Depuis quelques jours, Darbellay-le-Cosaque s’est mis en tête de harceler Merz. Le pauvre argentier est en pleine retraite de Russie, et l’autre, la nuit, hulule et vocifère, menace, gronde, tournoie. Plus une seule intervention sans qu’il ne demande quasiment la tête du président de la Confédération ! Bon, c’est clair, il la veut, la place de Couchepin : aussi vrai que les Français parlent aux Français, les Valaisans succèdent aux Valaisans, alors ça le tenaille, ça le travaille, ça fermente au-dedans. Et ça se voit, tellement ! L’ambition du pouvoir, c’est comme l’amour : il y a un moment où on ne s’en cache même plus. La fuite en avant. Vers quel destin ?

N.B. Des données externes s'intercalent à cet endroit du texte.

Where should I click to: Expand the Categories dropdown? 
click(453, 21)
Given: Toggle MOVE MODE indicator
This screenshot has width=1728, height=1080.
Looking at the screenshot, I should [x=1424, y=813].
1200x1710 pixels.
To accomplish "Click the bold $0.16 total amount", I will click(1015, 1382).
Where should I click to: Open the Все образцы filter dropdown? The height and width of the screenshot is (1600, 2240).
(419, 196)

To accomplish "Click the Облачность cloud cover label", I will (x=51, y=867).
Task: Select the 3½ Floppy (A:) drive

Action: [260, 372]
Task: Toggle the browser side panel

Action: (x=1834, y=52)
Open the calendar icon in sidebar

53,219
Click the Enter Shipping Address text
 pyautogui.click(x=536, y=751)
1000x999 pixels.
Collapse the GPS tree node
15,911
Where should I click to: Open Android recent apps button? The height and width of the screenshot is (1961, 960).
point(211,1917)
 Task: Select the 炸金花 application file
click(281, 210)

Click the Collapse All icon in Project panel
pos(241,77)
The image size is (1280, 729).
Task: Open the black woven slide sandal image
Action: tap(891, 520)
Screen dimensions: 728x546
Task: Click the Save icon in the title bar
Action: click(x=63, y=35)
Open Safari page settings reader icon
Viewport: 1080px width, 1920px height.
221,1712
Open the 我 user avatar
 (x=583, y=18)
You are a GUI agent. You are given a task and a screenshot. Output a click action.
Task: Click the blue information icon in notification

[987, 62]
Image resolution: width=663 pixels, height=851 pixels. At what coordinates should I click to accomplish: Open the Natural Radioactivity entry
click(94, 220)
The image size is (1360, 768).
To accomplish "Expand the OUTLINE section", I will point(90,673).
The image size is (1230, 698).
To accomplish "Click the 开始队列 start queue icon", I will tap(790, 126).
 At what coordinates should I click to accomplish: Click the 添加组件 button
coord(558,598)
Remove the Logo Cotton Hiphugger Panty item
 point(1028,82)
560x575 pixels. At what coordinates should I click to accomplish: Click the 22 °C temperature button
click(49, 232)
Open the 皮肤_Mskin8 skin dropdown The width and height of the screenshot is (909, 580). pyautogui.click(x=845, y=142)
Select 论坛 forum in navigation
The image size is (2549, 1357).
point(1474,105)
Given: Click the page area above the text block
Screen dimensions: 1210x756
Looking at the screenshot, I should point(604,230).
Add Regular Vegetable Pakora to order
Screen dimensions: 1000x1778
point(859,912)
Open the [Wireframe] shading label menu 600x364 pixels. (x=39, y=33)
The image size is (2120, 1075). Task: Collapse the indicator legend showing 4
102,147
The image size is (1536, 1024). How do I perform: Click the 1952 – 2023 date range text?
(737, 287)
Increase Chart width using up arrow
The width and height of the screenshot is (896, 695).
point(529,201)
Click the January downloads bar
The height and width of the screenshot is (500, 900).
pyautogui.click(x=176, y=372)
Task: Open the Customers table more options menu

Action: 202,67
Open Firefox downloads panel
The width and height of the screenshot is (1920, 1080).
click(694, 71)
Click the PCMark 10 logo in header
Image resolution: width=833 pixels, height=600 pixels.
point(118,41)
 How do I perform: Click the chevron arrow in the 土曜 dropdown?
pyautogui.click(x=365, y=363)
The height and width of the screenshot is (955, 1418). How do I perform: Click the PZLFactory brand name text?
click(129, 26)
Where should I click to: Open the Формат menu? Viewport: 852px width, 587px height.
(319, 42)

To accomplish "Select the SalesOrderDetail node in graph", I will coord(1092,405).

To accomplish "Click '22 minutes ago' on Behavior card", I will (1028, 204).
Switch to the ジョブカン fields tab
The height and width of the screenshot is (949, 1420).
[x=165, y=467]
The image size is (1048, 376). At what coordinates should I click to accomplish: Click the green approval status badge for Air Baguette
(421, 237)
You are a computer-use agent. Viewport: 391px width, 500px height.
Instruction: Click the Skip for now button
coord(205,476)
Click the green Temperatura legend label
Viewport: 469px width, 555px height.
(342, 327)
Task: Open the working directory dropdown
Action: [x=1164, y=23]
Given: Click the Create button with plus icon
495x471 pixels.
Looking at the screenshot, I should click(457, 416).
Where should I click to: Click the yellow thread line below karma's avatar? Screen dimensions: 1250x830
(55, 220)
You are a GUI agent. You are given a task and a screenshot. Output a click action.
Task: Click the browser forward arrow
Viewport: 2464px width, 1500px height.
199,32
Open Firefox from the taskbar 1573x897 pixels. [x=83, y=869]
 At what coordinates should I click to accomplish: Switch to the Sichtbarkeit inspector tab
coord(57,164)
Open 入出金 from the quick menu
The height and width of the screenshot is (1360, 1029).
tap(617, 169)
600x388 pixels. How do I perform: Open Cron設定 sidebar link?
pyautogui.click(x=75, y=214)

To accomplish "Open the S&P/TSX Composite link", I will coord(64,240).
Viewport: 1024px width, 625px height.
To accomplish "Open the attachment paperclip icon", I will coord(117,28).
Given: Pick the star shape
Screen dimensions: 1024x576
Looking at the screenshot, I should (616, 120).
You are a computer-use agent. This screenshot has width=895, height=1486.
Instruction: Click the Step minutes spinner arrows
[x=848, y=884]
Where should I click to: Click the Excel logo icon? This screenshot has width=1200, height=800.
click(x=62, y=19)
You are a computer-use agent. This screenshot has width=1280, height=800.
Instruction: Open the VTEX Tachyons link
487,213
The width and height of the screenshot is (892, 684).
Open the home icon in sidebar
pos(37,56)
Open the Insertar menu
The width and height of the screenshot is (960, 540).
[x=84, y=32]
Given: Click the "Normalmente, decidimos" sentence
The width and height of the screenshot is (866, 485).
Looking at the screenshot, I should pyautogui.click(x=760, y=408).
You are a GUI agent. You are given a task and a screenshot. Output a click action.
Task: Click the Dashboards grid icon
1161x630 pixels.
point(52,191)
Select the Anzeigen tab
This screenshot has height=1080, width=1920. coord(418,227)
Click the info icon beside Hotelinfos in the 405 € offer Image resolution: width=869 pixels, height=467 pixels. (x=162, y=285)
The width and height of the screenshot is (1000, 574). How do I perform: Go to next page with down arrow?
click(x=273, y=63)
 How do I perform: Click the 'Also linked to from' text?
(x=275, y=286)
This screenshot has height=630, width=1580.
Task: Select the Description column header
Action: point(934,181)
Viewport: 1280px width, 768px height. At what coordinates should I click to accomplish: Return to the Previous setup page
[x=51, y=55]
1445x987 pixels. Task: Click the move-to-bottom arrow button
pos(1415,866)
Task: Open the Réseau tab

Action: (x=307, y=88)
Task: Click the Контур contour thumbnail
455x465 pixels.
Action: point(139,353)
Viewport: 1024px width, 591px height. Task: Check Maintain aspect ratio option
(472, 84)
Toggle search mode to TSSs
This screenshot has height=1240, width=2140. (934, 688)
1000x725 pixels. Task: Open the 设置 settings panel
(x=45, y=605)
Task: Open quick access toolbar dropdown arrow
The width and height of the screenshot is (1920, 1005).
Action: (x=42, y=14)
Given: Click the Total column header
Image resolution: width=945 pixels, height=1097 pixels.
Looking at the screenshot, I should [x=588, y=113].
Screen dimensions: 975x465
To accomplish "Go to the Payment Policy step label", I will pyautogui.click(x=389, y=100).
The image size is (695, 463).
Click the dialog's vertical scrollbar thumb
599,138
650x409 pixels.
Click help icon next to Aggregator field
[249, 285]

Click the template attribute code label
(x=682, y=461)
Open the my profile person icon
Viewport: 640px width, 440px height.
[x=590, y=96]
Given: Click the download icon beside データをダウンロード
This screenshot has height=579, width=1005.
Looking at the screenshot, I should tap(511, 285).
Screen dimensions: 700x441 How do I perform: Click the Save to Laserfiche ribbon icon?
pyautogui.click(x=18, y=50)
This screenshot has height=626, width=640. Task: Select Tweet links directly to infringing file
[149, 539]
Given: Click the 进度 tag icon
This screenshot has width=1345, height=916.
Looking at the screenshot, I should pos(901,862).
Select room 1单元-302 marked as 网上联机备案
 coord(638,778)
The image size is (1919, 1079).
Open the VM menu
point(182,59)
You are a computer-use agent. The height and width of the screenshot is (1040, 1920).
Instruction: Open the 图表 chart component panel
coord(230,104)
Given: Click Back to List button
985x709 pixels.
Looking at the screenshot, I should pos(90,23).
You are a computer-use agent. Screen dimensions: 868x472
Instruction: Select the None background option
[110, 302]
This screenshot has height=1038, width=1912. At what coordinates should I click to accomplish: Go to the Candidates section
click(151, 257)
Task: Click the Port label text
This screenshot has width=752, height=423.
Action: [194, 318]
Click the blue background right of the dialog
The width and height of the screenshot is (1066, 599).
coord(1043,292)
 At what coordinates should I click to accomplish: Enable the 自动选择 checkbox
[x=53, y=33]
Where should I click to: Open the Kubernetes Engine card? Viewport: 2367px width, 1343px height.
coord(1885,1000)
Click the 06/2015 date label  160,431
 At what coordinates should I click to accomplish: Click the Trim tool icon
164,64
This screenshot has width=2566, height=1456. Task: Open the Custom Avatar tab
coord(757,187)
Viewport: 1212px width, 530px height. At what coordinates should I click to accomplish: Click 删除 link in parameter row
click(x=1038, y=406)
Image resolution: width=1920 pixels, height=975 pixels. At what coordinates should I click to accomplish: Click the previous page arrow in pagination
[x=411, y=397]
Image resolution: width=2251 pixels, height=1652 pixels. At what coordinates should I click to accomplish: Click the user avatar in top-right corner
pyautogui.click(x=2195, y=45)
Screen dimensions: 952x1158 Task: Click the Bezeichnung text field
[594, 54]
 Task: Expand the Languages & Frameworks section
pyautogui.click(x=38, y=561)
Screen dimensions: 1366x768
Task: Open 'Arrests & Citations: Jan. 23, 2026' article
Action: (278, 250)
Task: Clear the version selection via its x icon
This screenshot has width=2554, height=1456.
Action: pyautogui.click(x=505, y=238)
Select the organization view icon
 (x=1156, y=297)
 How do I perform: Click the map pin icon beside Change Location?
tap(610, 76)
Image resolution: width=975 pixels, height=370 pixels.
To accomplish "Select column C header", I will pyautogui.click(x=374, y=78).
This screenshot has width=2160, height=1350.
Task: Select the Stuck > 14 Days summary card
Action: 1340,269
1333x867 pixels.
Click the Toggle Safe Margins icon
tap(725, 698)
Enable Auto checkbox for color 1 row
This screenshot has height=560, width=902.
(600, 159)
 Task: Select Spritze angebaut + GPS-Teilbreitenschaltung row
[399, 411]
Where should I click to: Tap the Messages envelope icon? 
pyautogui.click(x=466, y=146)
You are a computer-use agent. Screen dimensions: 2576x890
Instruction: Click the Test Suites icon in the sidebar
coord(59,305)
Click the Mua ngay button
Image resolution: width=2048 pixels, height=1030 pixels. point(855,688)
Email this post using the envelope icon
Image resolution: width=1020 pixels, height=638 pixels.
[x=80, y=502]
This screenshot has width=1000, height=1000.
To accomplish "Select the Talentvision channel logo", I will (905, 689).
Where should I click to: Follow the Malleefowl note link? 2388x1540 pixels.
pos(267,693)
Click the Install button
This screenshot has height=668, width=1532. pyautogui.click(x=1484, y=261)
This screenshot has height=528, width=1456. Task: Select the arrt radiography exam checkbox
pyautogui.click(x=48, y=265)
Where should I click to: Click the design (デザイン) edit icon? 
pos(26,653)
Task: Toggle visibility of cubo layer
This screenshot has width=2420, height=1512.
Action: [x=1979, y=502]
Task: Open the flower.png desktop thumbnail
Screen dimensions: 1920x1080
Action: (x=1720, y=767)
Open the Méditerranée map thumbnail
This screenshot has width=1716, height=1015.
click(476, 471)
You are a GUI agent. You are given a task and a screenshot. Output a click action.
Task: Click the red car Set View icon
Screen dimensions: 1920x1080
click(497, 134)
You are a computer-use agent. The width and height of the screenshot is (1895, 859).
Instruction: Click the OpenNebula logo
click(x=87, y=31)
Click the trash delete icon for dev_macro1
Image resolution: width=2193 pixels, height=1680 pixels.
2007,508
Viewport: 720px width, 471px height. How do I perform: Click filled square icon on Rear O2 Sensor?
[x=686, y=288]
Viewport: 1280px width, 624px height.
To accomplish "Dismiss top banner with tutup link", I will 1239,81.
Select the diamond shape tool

Reste que cette voracité assumée fait plaisir à voir. Avec ou sans le Kilimandjaro, un fauve reste un fauve. Il est né comme ça, Darbellay, et en plus il a la compétence, et une force de travail exceptionnelle. Son destin est d’essayer de conquérir le pouvoir. Il réussit ou non, mais l’appel de la chasse, régulièrement, l’invite à reprendre le sentier de la guerre. Pour ma part, je préfère mille fois cette franchise dans le rapport au pouvoir à l’hypocrisie de ceux – ou celles - qui en crèvent tout autant d’envie, dans leurs viscères, mais se contentent « de se tenir, le cas échéant, à la disposition de leur parti ».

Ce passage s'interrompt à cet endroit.